- Kategori
- Sosyoloji
Türkiye’nin tarih boyunca başının beladan kurtulmaması biraz da kendinin bela olmasından

Türkiye İsrail gibi bir devlet. Bu nedenle başına gelenler için kimseye diyeceği bir şey olamaz. Dünyada neden dostumuz yok. Sanıyorum İsrail’in de dostu yoktur (Amerika mecbur)

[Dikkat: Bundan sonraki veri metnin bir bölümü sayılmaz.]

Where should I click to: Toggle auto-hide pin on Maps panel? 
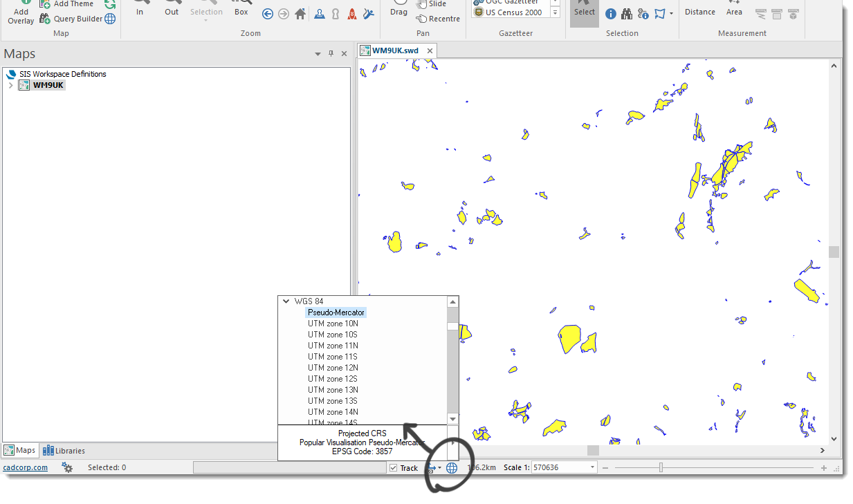[x=331, y=54]
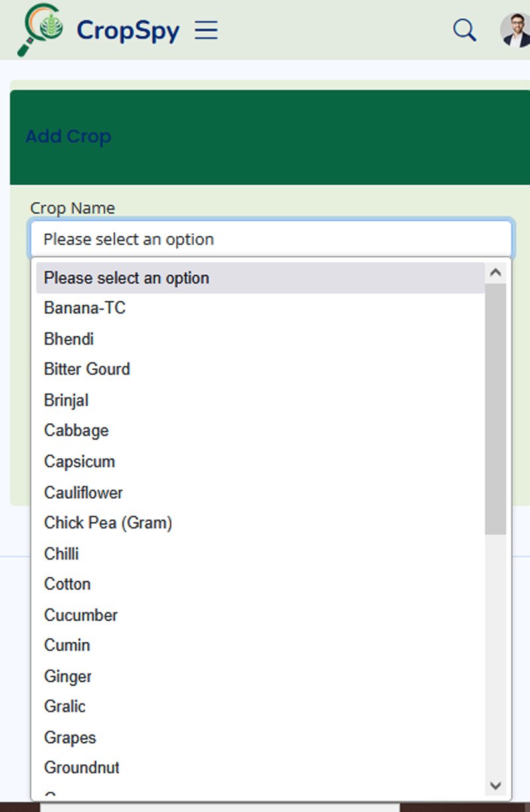Screen dimensions: 530x812
Task: Click the Crop Name dropdown field
Action: point(270,239)
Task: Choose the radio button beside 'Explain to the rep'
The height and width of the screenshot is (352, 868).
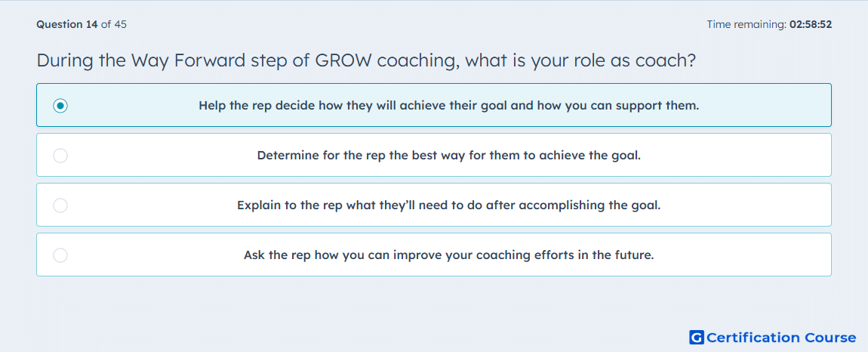Action: coord(60,205)
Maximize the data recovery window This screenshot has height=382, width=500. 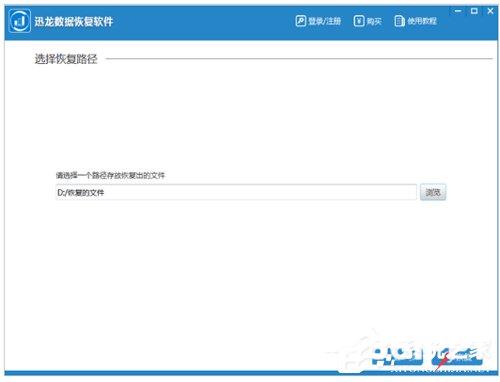tap(474, 11)
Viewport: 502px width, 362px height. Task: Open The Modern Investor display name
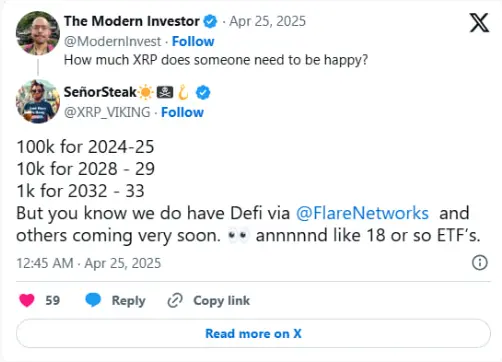pos(132,21)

Türkiye dış politikayı çevresine hâkim olma üzerine kurmuş gibi. Dost Azerbaycan’a bile neler çektirdi. Dışarıdaki bu politika içeride halka da yansımış durumda. Bir kesim, Alman dazlakları gibi yabancı düşmanlığı yapıyor Suriyelileri kovuyorlar. Ama diyeceksiniz ki “Kovduğumuz için mi ülkemizde iki milyon Suriyeli var?”

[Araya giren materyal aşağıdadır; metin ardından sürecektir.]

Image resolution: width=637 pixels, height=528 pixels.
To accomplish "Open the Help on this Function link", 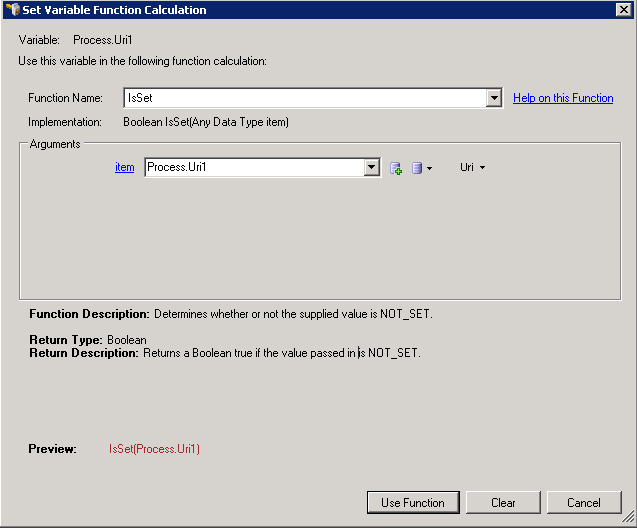I will [x=563, y=98].
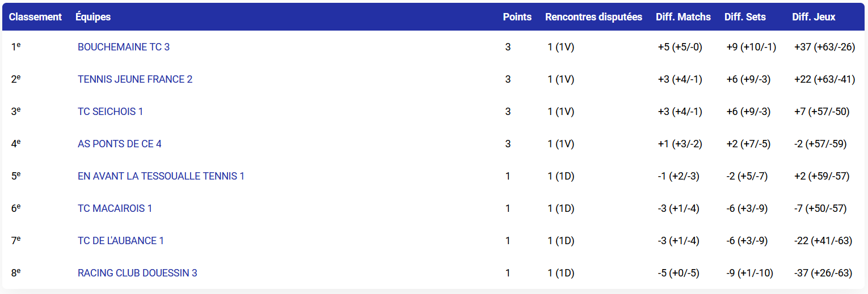
Task: Open EN AVANT LA TESSOUALLE TENNIS 1
Action: coord(161,176)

Tarih boyunca da Türkler rahat durmamışlar komşularına saldırmışlardır. Yani düşünün, koskoca Çin Seddi bile Türklerin saldırılarını durdurmak için yapılmıştır. Yıldırım Beyazıt’ın Timur’a hakaretleri (sen kimsin tarzında aşağılama) sonucu iki Türk devleti boşu boşuna savaşmıştır. Aslında iki devlet birleşebilirlerdi. Türk devleti oldukları için birleşemediler.
Cia’yı ülkelerin yönetimlerine müdahale ediyor diye eleştiriyoruz ya Türkiye’de Azerbaycan’da buna benzer şeyler yapmaya çalıştı. Türkiye güçlü bir devlet olsaydı tıpkı Amerika gibi davranırdı. Çılgın Türkler milli meselelerde serseri mayın gibi. Mit’te de bana göre istihbarat çalışmalarından ziyade bu tür gizli mesailer var.

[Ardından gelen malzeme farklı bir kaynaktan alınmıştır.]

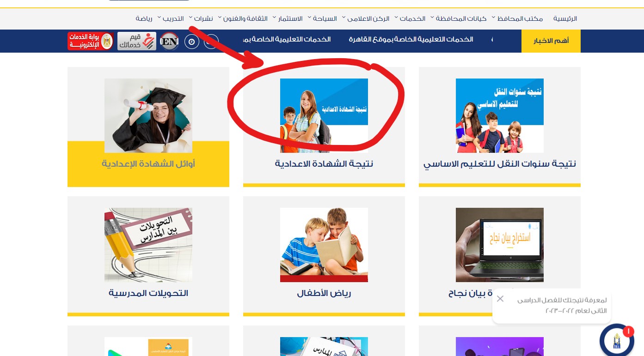This screenshot has width=644, height=356.
Task: Switch site language with the EN icon
Action: pyautogui.click(x=169, y=41)
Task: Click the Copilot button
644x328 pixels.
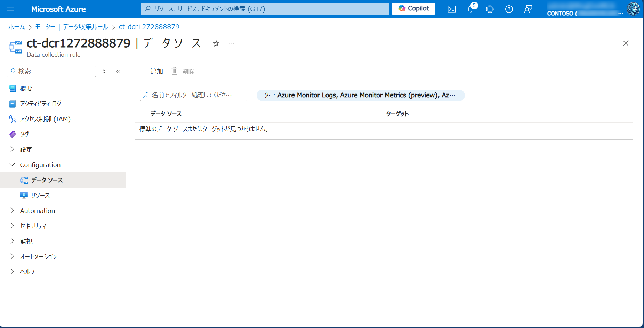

Bu ülkede gizli yapılan çok şey var. Devlet sırrı diyerek üzeri örtülüyor ama kokusu sonradan çıkıyor. Susurluk, 28 Şubat, Ergenekon-Balyoz… Ve daha kim bilir neler neler var… Belki PKK ve IŞİD ile ilgili gizli çalışmalar olmuştur/oluyordur. Bir zamanlar devlet PKK ile savaşsın diye Hizbullah örgütünü destekledi de cesetleri yeraltından topladık. Türkiye herkesle uğraşıyor, herkes de Türkiye ile uğraşıyor.
Yani öyle ki Atatürk bile bu milletin huyunu öğrenmiş belki faydası olur diye “Yurtta sulh cihanda sulh” sloganını üretmiştir. Bu bela tavrıyla yine kendisi gibi bela olan İsrail’i Mavi Marmara olayında dize getirmiş, 1915 olayları için dünyayı arkasına alan Ermenilerin amacına ulaşmasını engellemiştir. Bu bela siyaset ara sıra işimize yarasa da dünyayı aleyhimize çevirmiştir.
Lakin sanılmasın sadece devlet böyle. Halk da barışsever değil. Ülke iç savaşın eşiğinde bir kısım ne yaptığını bilmeyen insanlar hala ateşe körükle gidiyorlar. Aynı halkın komşularımıza bakışı da yıllar sonra yeni yeni değişmeye başladı. Ateşle oynayan yanar. Geçmişte olduğu gibi bugün de Türk devletinin elinde ateş var. Barışsever bir lider gelse halk pısırık diyor. Halkın baskısıyla yönetici de mecburen saldırgan oluyor.